Other tools and benchmarks to consider are osu-micro-benchmarks and Mellanox ClusterKit. The latter is also preinstalled in the CentOS HPC 7.7+ Azure Marketplace image in the HPC-X environment. Example ClusterKit scripts are available in the Azure health-check scripts project.

Memory health checks

A good way to verify that a VM's memory is healthy is to measure the memory bandwidth. Intel Memory Latency Checker (MLC) is a useful tool for benchmarking the memory bandwidth. Other options are to build and run the stream benchmark or use ClusterKit, which can also measure memory bandwidth. You can find example scripts in the Azure health-check scripts project.

The following table shows the expected measured memory bandwidth on each of the HPC VMs running Intel MLC. Memory bandwidths that are outside these ranges are considered unhealthy.

VM SKU Expected memory bandwidth
HB120_v2 > 300 GB/s
HC44 > 200 GB/s
HB60 > 250 GB/s

Storage health checks

It's important to understand what storage solution you're using and its expected I/O performance, and then verify the expected I/O performance by running an I/O benchmark. You can choose from several I/O benchmark tools:

To measure your storage health, you'd create the maximum I/O throughput to generate an IOPS benchmark. Then you'd compare your measured I/O benchmark results with the expected I/O performance for your storage solution.

You can find example IOR scripts in the IOR and mdtest project. You can find example FIO scripts in the FIO project.

CPU core health

A great way to verify that your CPU cores are healthy and performing as expected is to measure the maximum floating-point operations per second (FLOPS), and then compare your measured results with the theoretical expected FLOPS.

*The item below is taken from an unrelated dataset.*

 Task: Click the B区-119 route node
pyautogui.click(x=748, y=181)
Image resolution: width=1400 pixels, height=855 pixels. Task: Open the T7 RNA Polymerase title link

You can use High Performance Linpack (HPL) to measure maximum FLOPS. A side benefit of running HPL is that it can help to identify some bad memory DIMMs (dual in-line memory modules) and overall health of the HPC cluster, because it also performs some limited testing for tightly coupled communication.

HPC datacenters often use HPL to burn in a new HPC system. You can find example HPL scripts in the linpack project.